Why doesn\'t the following doesn\'t handle the exception that was rethrown? I tried all the combinations but none of them would show the output in last catch so I\'m confused!
Rethrown exception is supposed to be caught by some other try..catch
block, not the catch handler of the same try
block. See this example:
using namespace std;
class Base
{
public:
virtual ~Base(){}
};
class Derived : public Base
{
};
void f()
{
try
{
throw Derived();
}
catch(Derived& ex)
{
cout<<"Caught in f\n";
throw;
}
}
int main()
{
try
{
f();
}
catch(Base& b)
{
cout<<"Caught in main\n";
}
return 0;
}
output is:
Caught in f
Caught in main
This should work :
Derived D;
try{
try {
throw D;
} catch ( const Derived &d) {
throw;
} catch (const Base &b) {
cout << "caught!" << endl;
}
} catch (const Base &b) {
cout << "caught here!" << endl;
}
As other said, the rethrow
will rethrow the same exception out of the catch block.

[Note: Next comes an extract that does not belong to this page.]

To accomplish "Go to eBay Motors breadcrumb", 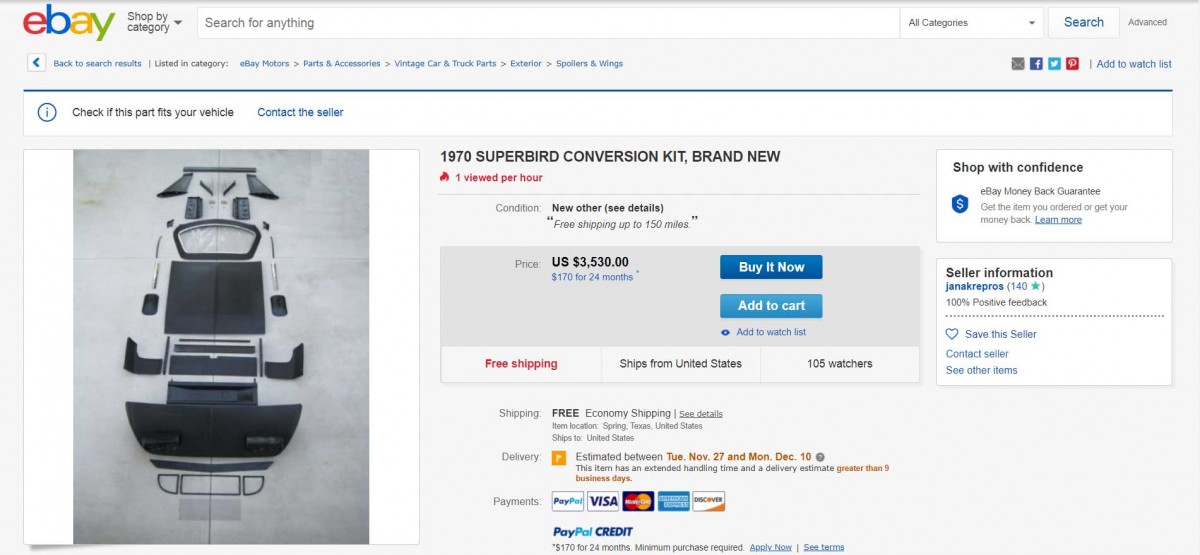I will click(x=264, y=64).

The re-throw is not handled by the same try-catch
block. It's thrown up to the calling scope.
In [except.throw]
(2003 wording):
A throw-expression with no operand rethrows the exception being handled.
and:
When an exception is thrown, control is transferred to the nearest handler with a matching type (15.3); “nearest” means the handler for which the compound-statement, ctor-initializer, or function-body following the try keyword was most recently entered by the thread of control and not yet exited.
Your try
block has exited, so its handlers are not candidates. Thus, none of the catch
blocks in your code may handle the re-throw.
Admittedly this is rather confusing wording.